Not really, it was used as a library to make JS work consistently across
browsers and add missing features like querySelector and ajax fetch. But it
had no opinion on how you should structure your app.

Angular, Backbone and Ember is from the same post-jQuery era when talks about
Web components started.

> Being standardized, i.e. any old framework that can work with the DOM can
> with them

But does a developer really care that it's possible to use the same component
in different frameworks, when you need it to work with just one (yours)?

I think the biggest fallacy is that people expect a technology to appear where
you could just drop the component and it would work perfectly. From my
experience, that will never happen - external component libraries are 90% what
you need and 10% of hacking around missing features. The easier it is to
safely and predictable hack the last 10% the better the framework/component
library is.

Web Components provide nothing that help in UI development:

Helps manage multiple components state? Nope.

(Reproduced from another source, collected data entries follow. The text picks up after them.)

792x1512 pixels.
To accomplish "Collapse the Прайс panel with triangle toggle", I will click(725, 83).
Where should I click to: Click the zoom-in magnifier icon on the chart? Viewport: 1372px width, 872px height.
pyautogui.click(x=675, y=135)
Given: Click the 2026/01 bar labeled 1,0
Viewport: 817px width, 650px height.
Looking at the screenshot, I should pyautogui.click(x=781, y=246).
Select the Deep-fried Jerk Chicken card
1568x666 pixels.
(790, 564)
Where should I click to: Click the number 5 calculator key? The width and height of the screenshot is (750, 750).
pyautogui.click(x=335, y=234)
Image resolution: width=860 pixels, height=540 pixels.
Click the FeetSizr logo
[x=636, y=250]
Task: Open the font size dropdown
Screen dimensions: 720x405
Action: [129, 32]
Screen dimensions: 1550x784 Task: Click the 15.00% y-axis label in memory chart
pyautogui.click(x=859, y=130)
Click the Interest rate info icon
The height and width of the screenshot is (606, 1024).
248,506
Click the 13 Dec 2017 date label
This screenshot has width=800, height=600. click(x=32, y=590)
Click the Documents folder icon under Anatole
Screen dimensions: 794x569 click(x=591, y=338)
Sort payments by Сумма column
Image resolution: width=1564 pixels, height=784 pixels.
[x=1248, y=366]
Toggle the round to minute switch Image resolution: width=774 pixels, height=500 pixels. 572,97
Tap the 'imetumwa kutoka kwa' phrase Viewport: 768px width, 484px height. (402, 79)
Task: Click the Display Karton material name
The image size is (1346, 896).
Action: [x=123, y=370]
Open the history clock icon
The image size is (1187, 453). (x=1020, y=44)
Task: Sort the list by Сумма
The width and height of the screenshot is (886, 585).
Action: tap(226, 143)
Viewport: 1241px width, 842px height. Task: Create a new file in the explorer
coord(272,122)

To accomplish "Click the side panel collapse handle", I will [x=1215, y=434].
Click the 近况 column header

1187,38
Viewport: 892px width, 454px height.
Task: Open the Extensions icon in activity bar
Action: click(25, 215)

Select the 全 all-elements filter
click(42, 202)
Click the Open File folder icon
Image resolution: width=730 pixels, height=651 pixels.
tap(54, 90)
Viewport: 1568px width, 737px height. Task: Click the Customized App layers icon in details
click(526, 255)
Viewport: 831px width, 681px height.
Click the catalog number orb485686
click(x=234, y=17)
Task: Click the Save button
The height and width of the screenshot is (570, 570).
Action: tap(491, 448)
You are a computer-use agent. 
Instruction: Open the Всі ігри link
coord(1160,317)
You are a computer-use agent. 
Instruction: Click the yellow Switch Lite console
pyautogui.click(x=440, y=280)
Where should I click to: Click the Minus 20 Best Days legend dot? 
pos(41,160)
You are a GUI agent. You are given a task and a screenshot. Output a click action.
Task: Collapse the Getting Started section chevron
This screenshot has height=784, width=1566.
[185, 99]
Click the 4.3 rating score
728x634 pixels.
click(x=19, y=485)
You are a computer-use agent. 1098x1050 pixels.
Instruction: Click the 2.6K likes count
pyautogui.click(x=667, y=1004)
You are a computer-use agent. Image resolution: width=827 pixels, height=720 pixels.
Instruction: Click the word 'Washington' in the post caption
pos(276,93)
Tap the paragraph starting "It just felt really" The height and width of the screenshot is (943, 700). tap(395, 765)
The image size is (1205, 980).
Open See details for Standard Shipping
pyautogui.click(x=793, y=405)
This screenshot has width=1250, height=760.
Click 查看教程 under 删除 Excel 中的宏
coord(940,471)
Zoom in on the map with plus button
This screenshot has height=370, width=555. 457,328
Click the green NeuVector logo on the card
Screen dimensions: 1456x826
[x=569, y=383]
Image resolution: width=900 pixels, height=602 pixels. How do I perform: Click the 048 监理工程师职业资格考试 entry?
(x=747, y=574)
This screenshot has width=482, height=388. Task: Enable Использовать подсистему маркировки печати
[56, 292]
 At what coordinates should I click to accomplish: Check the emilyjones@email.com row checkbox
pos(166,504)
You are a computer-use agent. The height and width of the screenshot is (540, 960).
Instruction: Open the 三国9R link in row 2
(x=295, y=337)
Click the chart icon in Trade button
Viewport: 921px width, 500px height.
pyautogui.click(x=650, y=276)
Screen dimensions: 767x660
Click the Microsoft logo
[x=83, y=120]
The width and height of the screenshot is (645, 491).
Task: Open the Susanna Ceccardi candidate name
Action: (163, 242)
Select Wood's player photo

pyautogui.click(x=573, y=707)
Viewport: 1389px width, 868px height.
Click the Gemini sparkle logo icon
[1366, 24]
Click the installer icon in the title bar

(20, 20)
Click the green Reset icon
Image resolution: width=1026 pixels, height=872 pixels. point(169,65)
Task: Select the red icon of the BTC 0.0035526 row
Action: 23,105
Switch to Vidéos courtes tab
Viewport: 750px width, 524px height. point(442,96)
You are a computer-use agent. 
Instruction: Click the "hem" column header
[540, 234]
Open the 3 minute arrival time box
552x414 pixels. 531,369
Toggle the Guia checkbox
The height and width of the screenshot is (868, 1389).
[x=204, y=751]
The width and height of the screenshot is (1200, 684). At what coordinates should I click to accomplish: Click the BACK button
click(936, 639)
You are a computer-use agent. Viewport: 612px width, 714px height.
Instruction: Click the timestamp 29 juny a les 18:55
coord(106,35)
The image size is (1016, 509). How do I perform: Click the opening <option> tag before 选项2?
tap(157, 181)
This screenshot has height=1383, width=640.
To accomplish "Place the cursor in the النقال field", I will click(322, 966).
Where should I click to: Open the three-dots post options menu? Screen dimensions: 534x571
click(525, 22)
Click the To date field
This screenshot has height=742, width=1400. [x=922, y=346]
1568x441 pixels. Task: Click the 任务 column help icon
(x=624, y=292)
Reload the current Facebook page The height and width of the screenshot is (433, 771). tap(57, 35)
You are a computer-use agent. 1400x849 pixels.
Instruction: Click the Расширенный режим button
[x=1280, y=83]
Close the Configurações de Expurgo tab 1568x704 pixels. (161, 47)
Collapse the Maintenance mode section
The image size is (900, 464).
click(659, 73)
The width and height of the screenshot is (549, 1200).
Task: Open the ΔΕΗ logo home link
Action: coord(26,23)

Provide a declarative API for components? Nope, imperative - the one we are
trying to get away from.

Prevent CSS from affecting components? Cool, or I could just not write global
styles, use BEM or CSS modules.

Easy to share components? NPM still works just fine for that.

> It's a massive waste of resources that M > 1

Agreed, that's something I thought a lot about. So I have created a cross-
framework visual component editor - one component exports to many frameworks:
[https://github.com/UgnisSoftware/ugnis](https://github.com/UgnisSoftware/ugnis)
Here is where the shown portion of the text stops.